Content discovery occurs over the mainline DHT. Content discovery happens as follows:

  1. A node has a document ID. It queries the DHT on UDP port 4938 using this document ID.
    • Any nodes claiming to have the document with this ID have announced themselves in the DHT prior.
  2. The node receives a list of nodes that claim to have the document.
  3. On TCP port 4938, the node asks the nodes in the list for the document's swarm ticket.
    • Port forwarding is necessary to both (1) announce content on the DHT and (2) respond with document tickets when behind NAT.
  4. The node uses the swarm ticket to connect to the document swarm and download the document.

NAT

Nodes behind NAT (eg, devices on a home network using IPv4) are unable to listen for incoming connections. This means address and content announcements on the DHT will be meaningless; external nodes will be unable to initiate connections to a local address. Consequently, the node will be unable to serve external requests for content (ie, perform ticket exchanges), as no external nodes will be able to reach it.

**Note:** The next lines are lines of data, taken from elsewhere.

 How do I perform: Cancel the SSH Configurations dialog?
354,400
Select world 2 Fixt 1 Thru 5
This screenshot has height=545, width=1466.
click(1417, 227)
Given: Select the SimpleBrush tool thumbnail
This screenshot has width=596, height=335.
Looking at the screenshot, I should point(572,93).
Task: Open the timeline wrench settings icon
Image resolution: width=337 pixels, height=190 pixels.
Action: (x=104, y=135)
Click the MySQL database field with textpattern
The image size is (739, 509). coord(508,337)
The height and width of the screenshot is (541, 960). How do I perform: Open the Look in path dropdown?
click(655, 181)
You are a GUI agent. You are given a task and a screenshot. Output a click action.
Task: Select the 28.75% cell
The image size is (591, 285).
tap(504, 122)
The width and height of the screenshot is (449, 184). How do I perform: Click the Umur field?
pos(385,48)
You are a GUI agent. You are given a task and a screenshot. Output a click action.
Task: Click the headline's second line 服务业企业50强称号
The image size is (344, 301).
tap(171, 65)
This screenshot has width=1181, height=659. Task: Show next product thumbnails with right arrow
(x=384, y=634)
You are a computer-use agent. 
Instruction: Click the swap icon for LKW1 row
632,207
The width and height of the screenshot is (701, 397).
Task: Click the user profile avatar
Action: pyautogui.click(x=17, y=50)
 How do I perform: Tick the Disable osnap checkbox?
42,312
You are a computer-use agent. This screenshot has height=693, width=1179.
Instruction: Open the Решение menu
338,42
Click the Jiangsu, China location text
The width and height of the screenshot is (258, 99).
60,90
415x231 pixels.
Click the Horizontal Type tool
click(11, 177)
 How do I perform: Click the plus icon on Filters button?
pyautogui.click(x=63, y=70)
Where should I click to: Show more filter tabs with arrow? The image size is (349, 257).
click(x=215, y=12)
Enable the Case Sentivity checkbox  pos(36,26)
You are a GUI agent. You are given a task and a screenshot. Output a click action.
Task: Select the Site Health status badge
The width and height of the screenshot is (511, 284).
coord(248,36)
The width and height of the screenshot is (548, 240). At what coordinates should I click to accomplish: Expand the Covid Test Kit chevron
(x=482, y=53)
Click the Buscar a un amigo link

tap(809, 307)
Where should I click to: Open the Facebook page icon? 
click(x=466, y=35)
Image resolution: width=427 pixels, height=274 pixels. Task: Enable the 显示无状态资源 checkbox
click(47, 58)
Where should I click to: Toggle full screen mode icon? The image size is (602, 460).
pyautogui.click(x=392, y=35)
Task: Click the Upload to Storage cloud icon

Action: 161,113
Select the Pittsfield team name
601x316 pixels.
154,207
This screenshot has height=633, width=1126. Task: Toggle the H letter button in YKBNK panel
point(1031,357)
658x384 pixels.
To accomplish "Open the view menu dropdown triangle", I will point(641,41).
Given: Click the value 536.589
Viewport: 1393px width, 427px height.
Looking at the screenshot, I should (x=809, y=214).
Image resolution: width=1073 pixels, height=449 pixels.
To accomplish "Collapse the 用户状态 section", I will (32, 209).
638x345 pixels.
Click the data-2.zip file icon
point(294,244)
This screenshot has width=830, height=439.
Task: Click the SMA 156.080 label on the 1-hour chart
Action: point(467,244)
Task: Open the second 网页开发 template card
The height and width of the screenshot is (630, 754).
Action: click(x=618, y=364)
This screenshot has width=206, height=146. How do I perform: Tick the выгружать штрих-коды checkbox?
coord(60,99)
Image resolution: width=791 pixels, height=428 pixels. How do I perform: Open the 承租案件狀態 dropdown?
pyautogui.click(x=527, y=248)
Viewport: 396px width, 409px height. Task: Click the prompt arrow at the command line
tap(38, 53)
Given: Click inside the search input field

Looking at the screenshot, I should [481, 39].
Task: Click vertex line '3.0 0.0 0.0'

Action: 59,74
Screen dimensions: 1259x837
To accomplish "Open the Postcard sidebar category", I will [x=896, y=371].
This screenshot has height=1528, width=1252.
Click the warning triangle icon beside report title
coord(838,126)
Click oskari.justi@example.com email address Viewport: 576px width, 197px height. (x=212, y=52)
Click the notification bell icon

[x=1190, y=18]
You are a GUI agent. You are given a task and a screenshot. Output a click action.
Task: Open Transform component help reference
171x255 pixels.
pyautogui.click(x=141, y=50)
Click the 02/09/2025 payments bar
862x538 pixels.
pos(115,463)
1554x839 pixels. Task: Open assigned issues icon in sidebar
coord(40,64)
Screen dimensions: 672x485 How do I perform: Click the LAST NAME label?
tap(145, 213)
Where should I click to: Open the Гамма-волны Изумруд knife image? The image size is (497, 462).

To solve this, a relay node is used. These relay nodes:

  • Are port-forwarded to route traffic to-and-from the local network.
  • Perform DHT announcements on behalf of the connected nodes behind NAT.
  • Facilitate ticket exchanges between the appropriate connected nodes and external nodes.

To enable this functionality, relay nodes maintain a list of which replicas are held by which nodes behind NAT. When an external node requests a replica, said external node connects to the relay node, and the relay node finds the appropriate connected node and begins acting as a middleman during the ticket exchange.